• _WHAT TO WORK ON_: In the text on machine learning and human learning, what theory does the quoted paper say its authors use to build systems that coordinate well?

• _TEXT FOR ANALYSIS_:
□ □ □ □ □
There is a curious dilemma that pervades much machine learning research. The solutions that we are trying to devise are supposed to minimize behavioral error by formulating the best possible model (or collection of competing models). This is also the assumption of evolutionary optimization, whether natural or artificial: optimality is the key to efficiently outcompeting alternative structures, alternative alleles, and alternative conceptual models. The dilemma is whether such optimality is applicable to the notoriously error prone, conceptual flexible, and inefficient reasoning of people. In other words, is machine learning at all like human learning?
I came across a paper called “Multi-Armed Bandit Bayesian Decision Making” while trying to understand what Ted Dunning is planning to talk about at the Big Data Science Meetup at SGI in Fremont, CA a week from Saturday (I’ll be talking, as well) that has a remarkable admission concerning this point:
Human behaviour is after all heavily influenced by emotions, values, culture and genetics; as agents operating in a decentralised system humans are notoriously bad at coordination. It is this fact that motivates us to develop systems that do coordinate well and that operate outside the realms of emotional biasing. We use Bayesian Probability Theory to build these systems specifically because we regard it as common sense expressed mathematically, or rather `the right thing to do’.
The authors continue on to suggest that therefore such systems should instead be seen as corrective assistants for the limitations of human cognitive processes! Machines can put the rational back into reasoned decision-making. But that is really not what machine learning is used for today. Instead, machine learning is used where human decision-making processes are unavailable due to the physical limitations of including humans “in the loop,” or the scale of the data involved, or the tediousness of the tasks at hand.
□ □ □ □ □
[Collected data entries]
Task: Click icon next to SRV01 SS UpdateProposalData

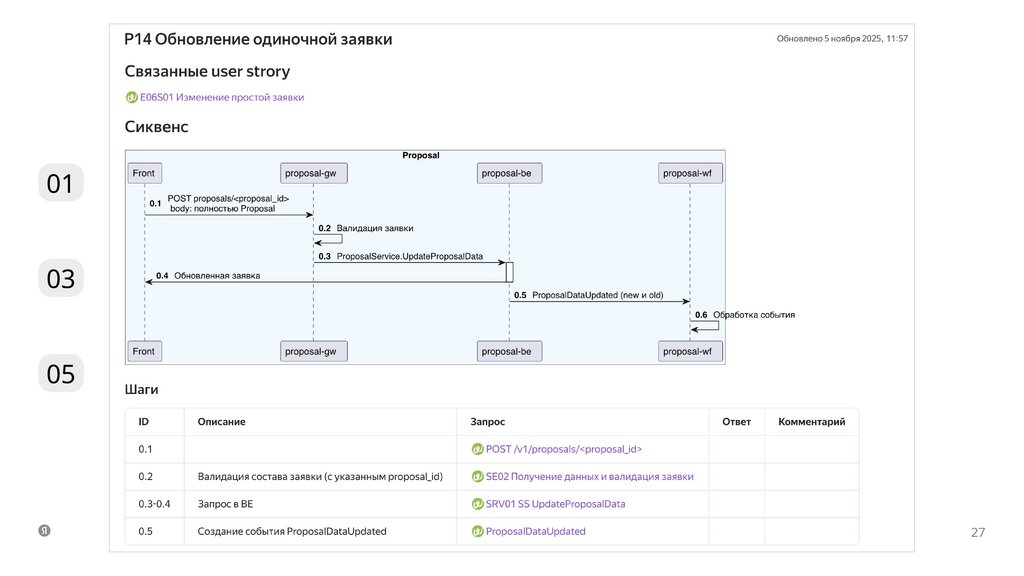Action: pos(477,504)
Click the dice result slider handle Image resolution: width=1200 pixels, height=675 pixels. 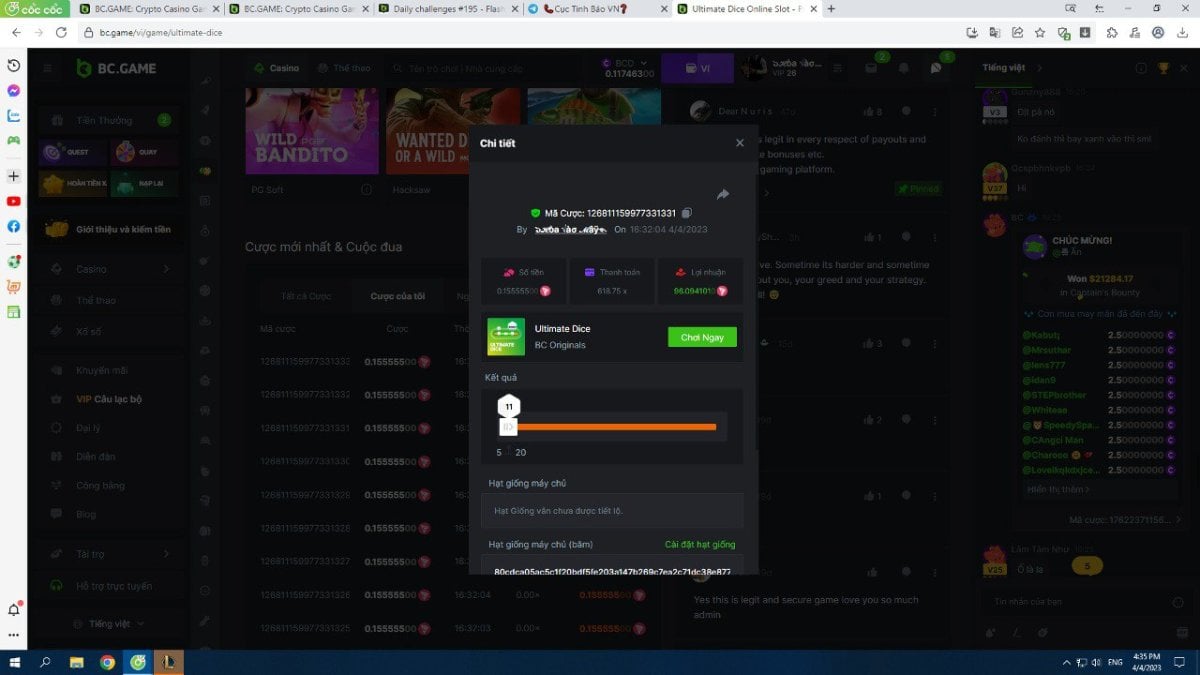508,427
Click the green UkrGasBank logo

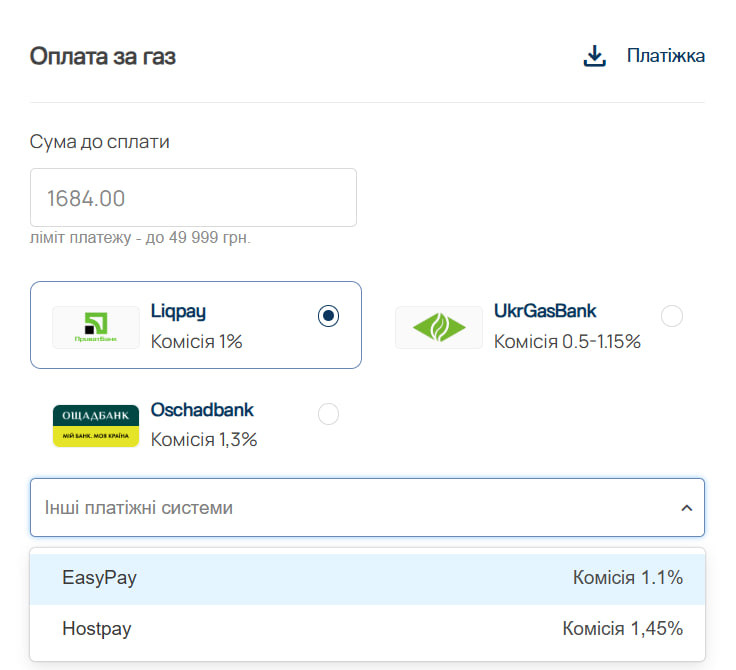click(439, 327)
□ □ □ □ □
• _ANSWER SPACE_: Bayesian Probability Theory.